Amenities, facilities and businesses include, on Risegate Road, a truck sales & service centre, a portable toilet company, a haulage company depot, a memorial masonry contractor, a wrought ironwork company, The Duke of York public house, and a farm at Cressy Hall at the west of the village. The site of the former Gosberton railway station, opened in 1882 and closed in 1961, today used for light industry and storage, is 180 yd inside the village from the west, where a level crossing intersects the National Rail Peterborough–Lincoln line operated by East Midlands Railway, the line previously part of the GN and GE Joint Railway. On Hedgefield Hurn (road), which runs south-east from Risegate Road, is a farm, a window supplier and a plant nursery.

On Siltside is a funeral directors, and The Five Bells and The Black Horse public houses. Adjacent to The Black horse is The Marjoram Hall community centre.

The nearest school is Clough & Risegate Community Primary school in Gosberton Clough. Risegate is connected by bus to Gosberton, Quadring and Spalding.

In 1872 Risegate was described as a hamlet of Gosberton, and partly in the parish of Surfleet. It contained Wesleyan and Primitive Methodist chapels. There was a free school, founded 1681 by Robert Marjoram, who endowed it with just over 13 acre of land, rented out for £46 yearly, this to pay for a schoolmaster to teach poor children of "Rysgate and about the Fen Ends in the parishes of Gosberton and Surfleet". By 1872 the school had fallen down but another was about to be rebuilt. Occupations listed at the time included sixteen farmers and a market gardener, a miller, a blacksmith, a wheelwright, a harness maker, two shopkeepers, one of whom was also a draper, and the other a flour dealer. There were public house licensed victuallers of the 'Duke of York', the 'Old Crane', 'The Ship' and the 'Five Bells'. The landlord of the 'Five Bells' was also a potato dealer, and that of 'The ship' was also a shopkeeper and a baker.

==Landmarks==
In the west of the village, to the north of the B1397, is the Grade II* listed Cressy Hall, a three-storey brick house in Flemish bond Originally a moated medieval manor house, it had been rebuilt in 1695 by Sir Henry Heron, father to Henry Heron (MP), but burnt down. The present house dates to 1794. On Risegate road, 500 yd southwest from Cressy Hall, is the Grade II red brick four-stage tower of the 19th-century Risegate tower corn mill, originally of four sails. Also on Risegate road, to the east from the junction with Beach Lane, is a Grade II 18th-century single-storey cottage of red brick. To the south from Risegate Road, on Hedgefield Hurn, is Panton House, of L-plan with two-storeys, three-bays with slate tile roof and sash windows, and which dates to about 1830. At 1.3 mi southeast from Risegate, on Cheal Road, and at the side of a farm, is Cheal House with its associated listings of a fence, gate and wall piers. The L-plan house, of two storeys and three bays with sash windows, is of red brick laid in Flemish bond, and with a slate roof. The gate and fence railings are of cast iron, either end of which are brick piers supporting finials representing acorns. The house, which was altered in about 1840, dates to about 1800.

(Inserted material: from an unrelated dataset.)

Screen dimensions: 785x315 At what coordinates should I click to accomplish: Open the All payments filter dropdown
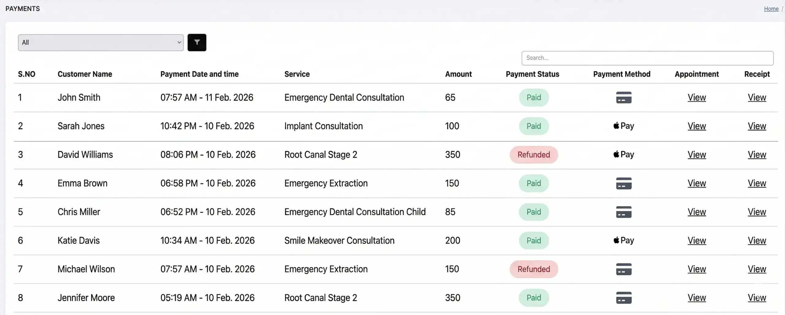(101, 42)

On Siltside is an unlisted 12 ft high war memorial of celtic cross style and of Scottish marble, dedicated to the dead of the First and Second World Wars. It stands at the east of Siltside where it turns into Windmill Lane which runs to Westhorpe further north. To the west of the war memorial is a Grade II two-storey, three-bay house of red brick laid in Flemish bond, dating to 1804, and a Methodist Church, previously a United Free Methodist Church built in 1886. At the east of the village, and 500 yards north on Chesboule Lane, is the Grade II Chesspool House with attached cottage, dating to the 18th century, with early and late 19th-century additions. The house is two-storey and of red brick, laid in Flemish bond, and two bays; the cottage is of three bays. Beside the house and cottage is a listed 18th-century red brick barn of four bays and a pantile roof.